## ФРАГМЕНТ СТРАНИЦЫ

━━━━━━━━━━━━━━━━

Лбом зима упала на крыльцо.
Опрокинув за спину аллею,
не поднимет белое лицо.
Никогда не будем мы чужими.
Даже если холод и измена.
Валятся снега её живые
на земли иззябшие колена.
На одном поэтическом вечере, помню, Елизавете Емельяновой был задан вопрос: «Правильно ли я чувствую, что в ваших стихах состояние природы – это символ душевных переживаний вашей героини?» Емельянова на секунду смутилась, а потом ответила, что рада, если задавшая вопрос девушка почувствовала именно так.
Действительно, в некоторых стихотворениях природа и лирическая героиня Елизаветы Емеляновой связаны. Это вообще в традиции русской поэзии. Вольно или невольно Емельянова продолжает эту традицию.
Шаткий помост —
головою в восход.
Вечное солнце —
не вечно.
Боль отступает,
и скорбь отстаёт
дней чередой
бесконечной.
И кулака моего
не разжать.
В нём – моя память
живая.
Оводы в воздухе
жарком дрожат,
не уставая.
…Для поэзии время нынче, на мой взгляд, благодатнейшее. Нам доступно практически всё, что сделано и что делается в мировой поэзии – не нужно изобретать велосипед; сегодня невозможно рядиться в платье «неизвестного гения», что было обычным, например, в 1960-е годы, когда эпигонов Гумилёва, Набокова, Георгия Иванова почитали у нас за пророков. Сегодняшние поэты много знают, много умеют, многое могут выразить, и выразить оригинально, по-своему, свежо и сильно. А жизнь щедро дарит пищу для поэзии. Главное, чтобы душа у поэта была готова впитать эту пищу.
Елизавете Емельяновой желаю того, что она сама пророчит в одном из своих стихотворений:
То, во что я навеки верила,
всё в мой дом войдёт.
И в меня западёт, как семечко,
и весной взойдёт.
Уверен, вёсен у Емельяновой будет ещё много. Не всё поэтам осень…
Октябрь 2008 г.
Добротолюбие, комиссарство, перерождение народа
О книге Сергея Шаргунова «Битва за воздух свободы»

━━━━━━━━━━━━━━━━

## ЧТО НУЖНО СДЕЛАТЬ
1/ Переведите на английский язык предложение из отрывка о стихах Елизаветы Емельяновой: «Уверен, вёсен у Емельяновой будет ещё много.»
2/ Почему автор отрывка о стихах Елизаветы Емельяновой считает нынешнее время благодатнейшим для поэзии? Ответьте в одном–трёх предложениях.
3/ Воспроизведите без изменений часть отрывка о стихах Елизаветы Емельяновой от «На одном поэтическом» до «почувствовала именно так.».
Листинг не имеет отношения к отрывку о стихах Елизаветы Емельяновой.

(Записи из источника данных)
━━━━━━━━━━━━━━━━

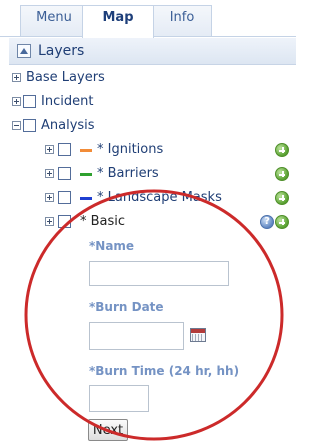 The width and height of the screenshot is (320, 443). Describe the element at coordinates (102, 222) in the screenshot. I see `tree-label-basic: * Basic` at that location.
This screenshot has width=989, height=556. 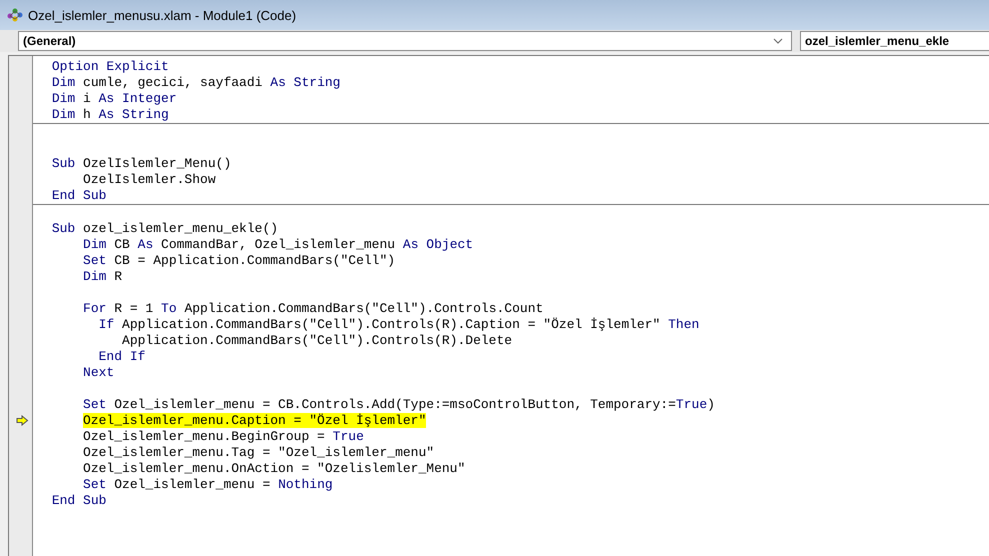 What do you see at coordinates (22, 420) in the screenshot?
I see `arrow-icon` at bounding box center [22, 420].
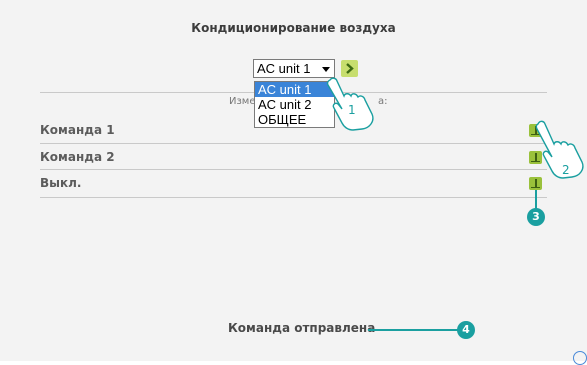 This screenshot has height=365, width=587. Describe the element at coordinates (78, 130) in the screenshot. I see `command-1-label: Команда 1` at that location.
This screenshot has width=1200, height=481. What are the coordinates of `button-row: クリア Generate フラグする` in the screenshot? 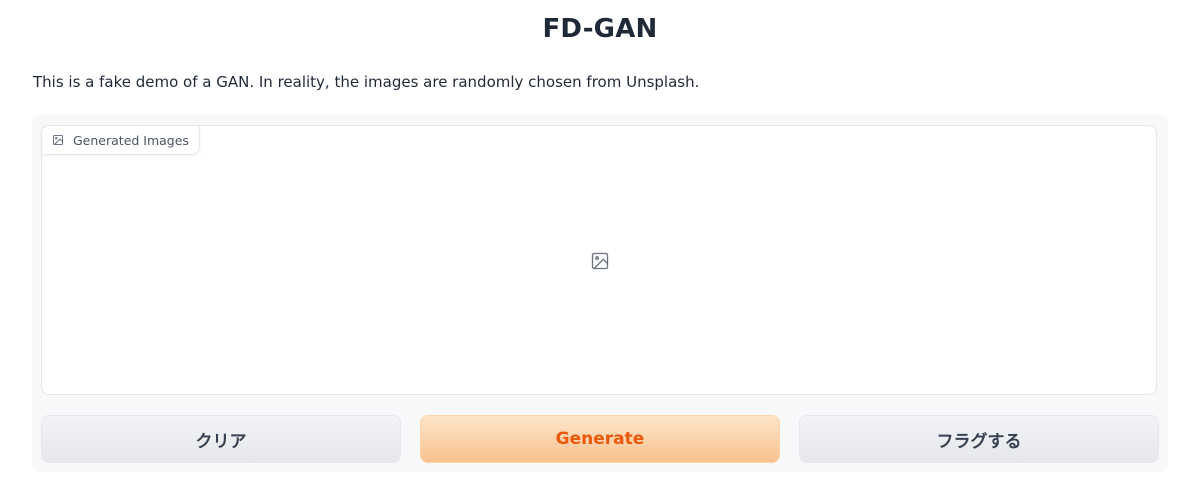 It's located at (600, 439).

━━━━━━━━━━━━━━━━

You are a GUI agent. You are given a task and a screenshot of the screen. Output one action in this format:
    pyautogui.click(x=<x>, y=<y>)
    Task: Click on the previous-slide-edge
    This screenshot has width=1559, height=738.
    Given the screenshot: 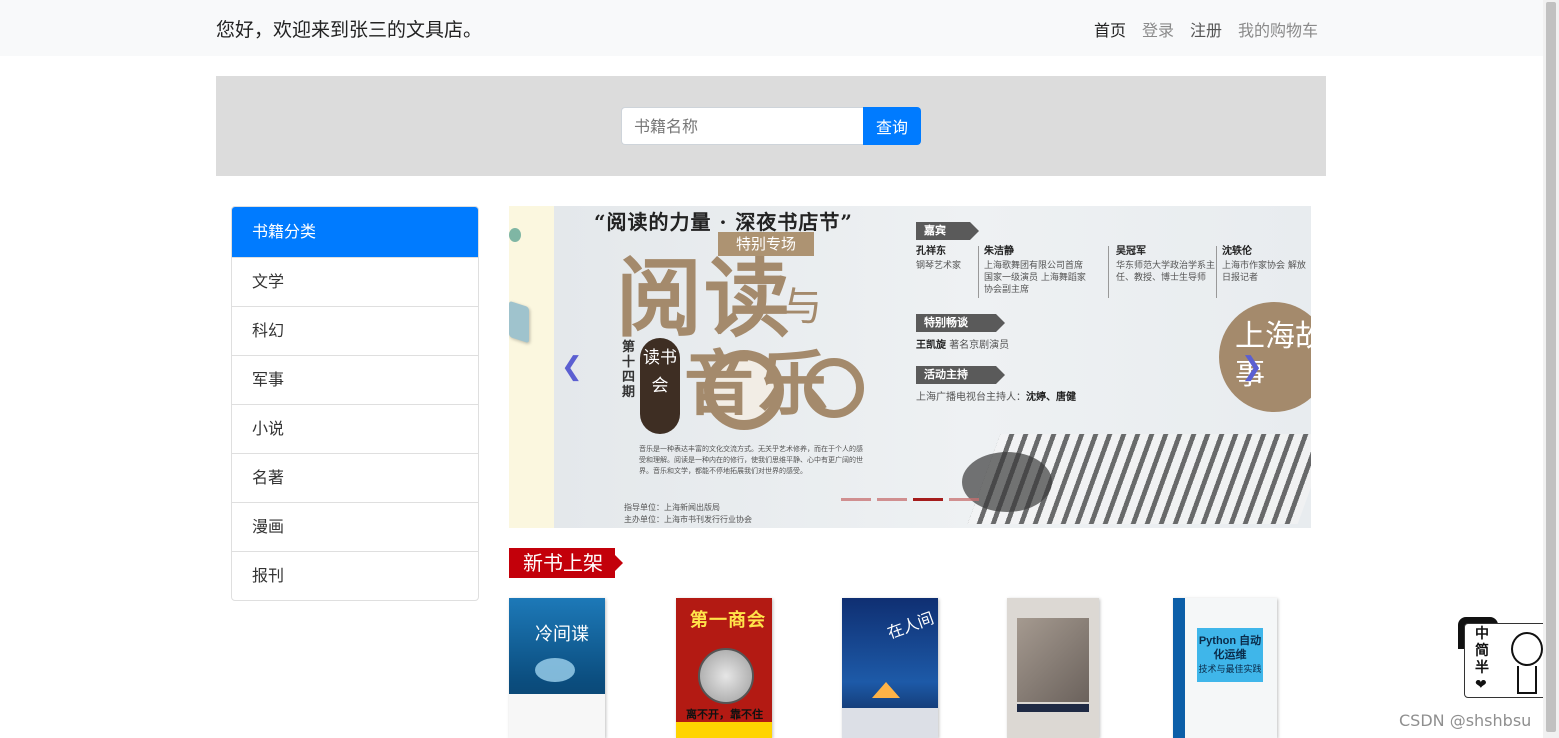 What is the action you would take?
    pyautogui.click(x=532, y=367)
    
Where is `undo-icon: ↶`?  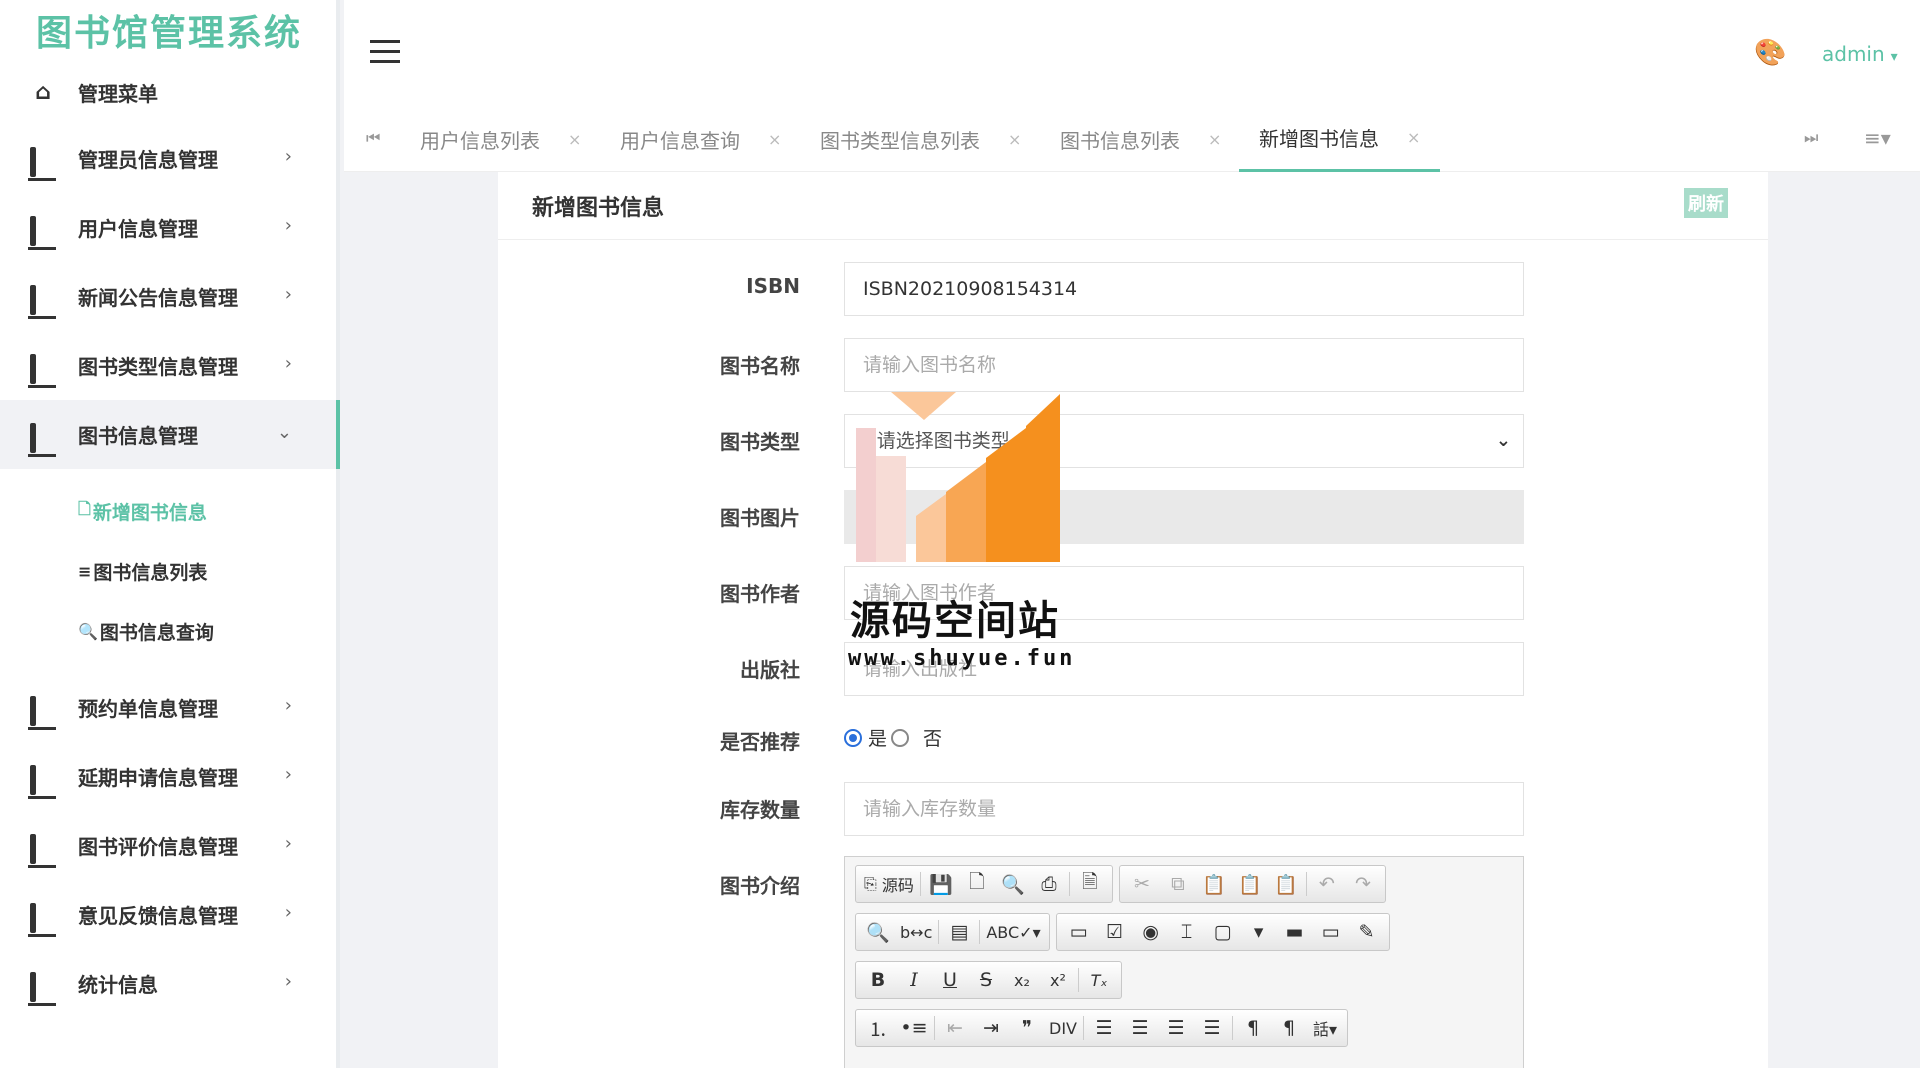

━━━━━━━━━━━━━━━━

## ОТВЕТЫ К ЗАДАНИЯМ
1/ I am sure Yemelyanova will have many more springs.

2/ Сегодня поэтам доступно практически всё, что сделано и делается в мировой поэзии, поэтому не нужно изобретать велосипед и невозможно рядиться в платье «неизвестного гения». Сегодняшние поэты много знают и умеют и способны выразить многое оригинально, свежо и сильно. Кроме того, жизнь щедро дарит пищу для поэзии.

3/
На одном поэтическом вечере, помню, Елизавете Емельяновой был задан вопрос: «Правильно ли я чувствую, что в ваших стихах состояние природы – это символ душевных переживаний вашей героини?» Емельянова на секунду смутилась, а потом ответила, что рада, если задавшая вопрос девушка почувствовала именно так.